Objectives:
[1] In the transcript excerpt, which two notions of time does Nikolaus West name first as examples?
[2] Copy the transcript excerpt word for word, everything from "Nikolaus West [00:22:48]: Yeah, it" down to "problem in comparison.".

Text excerpt:
Nikolaus West [00:21:39]: There's not really a concept of a world evolving around that. So time is just that changes everything really. You need to be much more sophisticated about how you think about that in everything, how you understand what your software just did. You need to keep track of how everything evolves over time. And you maybe have multiple notions of time, like the compute time, the real world time, whatever's happening in the real world. Then maybe you have an algorithm that takes a certain amount of CPU time or how many certain amount of iterations maybe you want to keep track of like, oh, what time was this sampled at? And then when am I making this decision? That decision is a little bit later in time that you made it because you have to compute stuff, but it's relating to old information. So just dealing with time is the really, really big thing that you get into.

Demetrios [00:22:35]: Sounds really messy on the back end too. When you are trying to create systems and you need to look at all the different ways of time being interpreted.

Nikolaus West [00:22:48]: Yeah, it gets messy. So you need to build. I mean it increases the complexity of the data tools that you need. Right. It's pretty different than like Oh, I train one image classifier. It's shockingly simple. Right. A problem in comparison.

Nikolaus West [00:23:04]: And these robotics models or whatever other things, they're operating on sequences of time, so even that is more complex. But then they have some internal notion of steps or something. And then that in the real world is sort of overlaid on the real time of the real system they're operating with. So that is. Time is the really, really big thing, I'd say.

Coordinate data for items:
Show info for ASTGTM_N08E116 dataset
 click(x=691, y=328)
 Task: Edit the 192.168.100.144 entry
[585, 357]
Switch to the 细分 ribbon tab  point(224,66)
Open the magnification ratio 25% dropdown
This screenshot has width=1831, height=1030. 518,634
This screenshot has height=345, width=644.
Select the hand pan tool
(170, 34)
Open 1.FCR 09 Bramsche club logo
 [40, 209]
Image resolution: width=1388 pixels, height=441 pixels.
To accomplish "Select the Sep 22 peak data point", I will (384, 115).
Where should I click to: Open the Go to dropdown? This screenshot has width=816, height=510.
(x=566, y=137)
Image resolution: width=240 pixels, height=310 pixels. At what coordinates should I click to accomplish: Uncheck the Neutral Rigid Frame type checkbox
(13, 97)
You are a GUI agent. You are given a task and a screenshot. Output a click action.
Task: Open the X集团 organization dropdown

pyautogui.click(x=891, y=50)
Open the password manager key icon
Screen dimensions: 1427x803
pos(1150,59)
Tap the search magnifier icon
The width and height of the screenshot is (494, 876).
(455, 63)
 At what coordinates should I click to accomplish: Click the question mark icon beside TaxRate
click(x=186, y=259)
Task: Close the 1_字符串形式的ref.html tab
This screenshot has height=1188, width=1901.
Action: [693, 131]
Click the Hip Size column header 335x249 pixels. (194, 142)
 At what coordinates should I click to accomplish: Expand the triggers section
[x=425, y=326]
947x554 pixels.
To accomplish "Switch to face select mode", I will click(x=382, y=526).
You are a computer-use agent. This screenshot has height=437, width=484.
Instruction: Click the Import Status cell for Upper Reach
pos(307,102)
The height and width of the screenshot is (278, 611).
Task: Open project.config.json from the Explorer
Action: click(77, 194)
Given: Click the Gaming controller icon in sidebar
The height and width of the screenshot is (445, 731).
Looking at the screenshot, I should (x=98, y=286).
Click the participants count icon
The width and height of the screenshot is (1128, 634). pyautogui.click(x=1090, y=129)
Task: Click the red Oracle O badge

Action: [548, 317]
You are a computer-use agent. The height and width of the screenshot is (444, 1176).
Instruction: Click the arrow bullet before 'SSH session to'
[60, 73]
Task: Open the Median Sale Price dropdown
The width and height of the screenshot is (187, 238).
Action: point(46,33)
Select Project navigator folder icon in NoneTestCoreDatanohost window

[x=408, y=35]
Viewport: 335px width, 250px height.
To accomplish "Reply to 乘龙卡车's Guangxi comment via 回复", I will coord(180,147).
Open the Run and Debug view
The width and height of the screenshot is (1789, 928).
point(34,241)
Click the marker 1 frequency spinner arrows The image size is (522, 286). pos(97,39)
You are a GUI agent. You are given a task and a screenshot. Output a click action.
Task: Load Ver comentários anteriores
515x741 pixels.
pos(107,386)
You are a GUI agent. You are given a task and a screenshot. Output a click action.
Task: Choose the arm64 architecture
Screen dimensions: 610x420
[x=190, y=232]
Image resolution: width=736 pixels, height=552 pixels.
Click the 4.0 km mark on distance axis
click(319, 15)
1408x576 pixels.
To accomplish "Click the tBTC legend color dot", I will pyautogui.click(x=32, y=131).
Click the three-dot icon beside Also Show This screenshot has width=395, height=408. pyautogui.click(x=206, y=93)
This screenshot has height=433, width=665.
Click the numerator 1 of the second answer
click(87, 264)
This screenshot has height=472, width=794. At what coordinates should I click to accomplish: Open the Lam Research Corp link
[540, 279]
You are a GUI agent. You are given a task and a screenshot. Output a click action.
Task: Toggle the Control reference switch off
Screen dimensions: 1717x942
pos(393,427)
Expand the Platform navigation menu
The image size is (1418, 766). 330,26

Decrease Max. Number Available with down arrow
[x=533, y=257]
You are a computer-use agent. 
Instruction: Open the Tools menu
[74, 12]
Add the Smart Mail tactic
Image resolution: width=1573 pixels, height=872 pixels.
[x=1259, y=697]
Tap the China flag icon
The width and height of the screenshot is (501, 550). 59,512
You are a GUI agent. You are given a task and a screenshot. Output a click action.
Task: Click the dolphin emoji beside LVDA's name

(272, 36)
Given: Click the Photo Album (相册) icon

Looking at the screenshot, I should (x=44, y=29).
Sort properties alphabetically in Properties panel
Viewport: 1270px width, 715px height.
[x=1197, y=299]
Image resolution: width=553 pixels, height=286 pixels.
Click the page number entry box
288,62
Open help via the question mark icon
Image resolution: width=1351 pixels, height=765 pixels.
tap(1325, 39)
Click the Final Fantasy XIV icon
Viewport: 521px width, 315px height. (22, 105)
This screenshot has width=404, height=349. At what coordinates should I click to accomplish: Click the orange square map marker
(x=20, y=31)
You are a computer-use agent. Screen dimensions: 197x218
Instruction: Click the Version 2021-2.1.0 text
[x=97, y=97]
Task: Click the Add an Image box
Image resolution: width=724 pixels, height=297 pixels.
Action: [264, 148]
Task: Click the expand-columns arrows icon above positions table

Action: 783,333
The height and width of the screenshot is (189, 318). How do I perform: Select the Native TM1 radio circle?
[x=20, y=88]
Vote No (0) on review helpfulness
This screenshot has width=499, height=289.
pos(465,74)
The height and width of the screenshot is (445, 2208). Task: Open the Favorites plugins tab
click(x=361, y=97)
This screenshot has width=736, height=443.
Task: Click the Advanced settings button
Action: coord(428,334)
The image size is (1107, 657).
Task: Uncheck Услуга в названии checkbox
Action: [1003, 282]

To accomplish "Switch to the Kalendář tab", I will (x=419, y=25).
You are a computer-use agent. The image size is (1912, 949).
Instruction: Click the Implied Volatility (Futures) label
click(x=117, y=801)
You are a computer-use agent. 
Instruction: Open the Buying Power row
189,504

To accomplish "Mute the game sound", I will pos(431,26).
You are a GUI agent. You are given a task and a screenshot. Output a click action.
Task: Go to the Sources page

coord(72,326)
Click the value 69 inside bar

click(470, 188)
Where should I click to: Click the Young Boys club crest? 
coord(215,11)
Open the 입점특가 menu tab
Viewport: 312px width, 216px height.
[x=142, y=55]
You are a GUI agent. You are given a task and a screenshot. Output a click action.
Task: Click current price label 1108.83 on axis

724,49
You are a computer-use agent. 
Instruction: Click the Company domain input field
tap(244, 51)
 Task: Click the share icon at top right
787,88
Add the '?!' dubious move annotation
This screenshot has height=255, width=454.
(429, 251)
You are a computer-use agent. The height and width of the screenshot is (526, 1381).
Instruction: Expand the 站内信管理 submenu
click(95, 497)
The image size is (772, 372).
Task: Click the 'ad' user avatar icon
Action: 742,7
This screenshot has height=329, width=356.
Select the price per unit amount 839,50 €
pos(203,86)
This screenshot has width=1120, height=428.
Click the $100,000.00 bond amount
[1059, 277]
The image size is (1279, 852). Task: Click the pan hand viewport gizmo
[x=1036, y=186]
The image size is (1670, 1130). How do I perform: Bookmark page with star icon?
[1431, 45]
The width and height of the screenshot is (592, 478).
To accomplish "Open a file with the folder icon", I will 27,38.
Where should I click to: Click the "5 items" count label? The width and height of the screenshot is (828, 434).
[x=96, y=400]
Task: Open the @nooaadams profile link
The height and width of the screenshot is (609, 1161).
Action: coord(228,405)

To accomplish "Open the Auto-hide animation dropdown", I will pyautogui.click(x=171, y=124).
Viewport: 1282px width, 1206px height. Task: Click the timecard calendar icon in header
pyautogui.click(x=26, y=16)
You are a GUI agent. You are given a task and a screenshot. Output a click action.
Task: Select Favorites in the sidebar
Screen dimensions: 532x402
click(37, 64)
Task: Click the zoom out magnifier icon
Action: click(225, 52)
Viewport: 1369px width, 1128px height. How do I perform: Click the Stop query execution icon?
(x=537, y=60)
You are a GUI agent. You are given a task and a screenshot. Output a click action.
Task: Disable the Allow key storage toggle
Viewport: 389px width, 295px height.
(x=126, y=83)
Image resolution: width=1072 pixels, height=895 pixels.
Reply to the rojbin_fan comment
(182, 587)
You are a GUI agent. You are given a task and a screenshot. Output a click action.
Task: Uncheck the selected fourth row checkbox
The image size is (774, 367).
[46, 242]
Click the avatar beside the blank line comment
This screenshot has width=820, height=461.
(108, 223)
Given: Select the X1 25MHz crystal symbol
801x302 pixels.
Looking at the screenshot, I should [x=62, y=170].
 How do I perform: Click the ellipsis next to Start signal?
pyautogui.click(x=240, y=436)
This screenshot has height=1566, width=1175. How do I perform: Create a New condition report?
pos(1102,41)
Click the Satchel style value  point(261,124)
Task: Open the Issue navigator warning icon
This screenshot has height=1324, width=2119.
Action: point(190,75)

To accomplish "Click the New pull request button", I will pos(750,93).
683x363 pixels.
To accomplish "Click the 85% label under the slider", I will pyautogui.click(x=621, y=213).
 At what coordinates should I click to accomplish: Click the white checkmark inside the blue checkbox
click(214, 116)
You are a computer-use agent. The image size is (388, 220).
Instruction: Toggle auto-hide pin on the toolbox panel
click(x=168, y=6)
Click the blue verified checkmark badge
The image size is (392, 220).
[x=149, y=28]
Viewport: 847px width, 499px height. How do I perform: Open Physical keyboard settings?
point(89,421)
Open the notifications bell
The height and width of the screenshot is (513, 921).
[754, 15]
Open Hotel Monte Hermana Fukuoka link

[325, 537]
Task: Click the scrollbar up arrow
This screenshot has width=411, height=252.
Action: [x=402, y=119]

Task-by-task outputs:
[1] Compute time and real-world time.

[2]
Nikolaus West [00:22:48]: Yeah, it gets messy. So you need to build. I mean it increases the complexity of the data tools that you need. Right. It's pretty different than like Oh, I train one image classifier. It's shockingly simple. Right. A problem in comparison.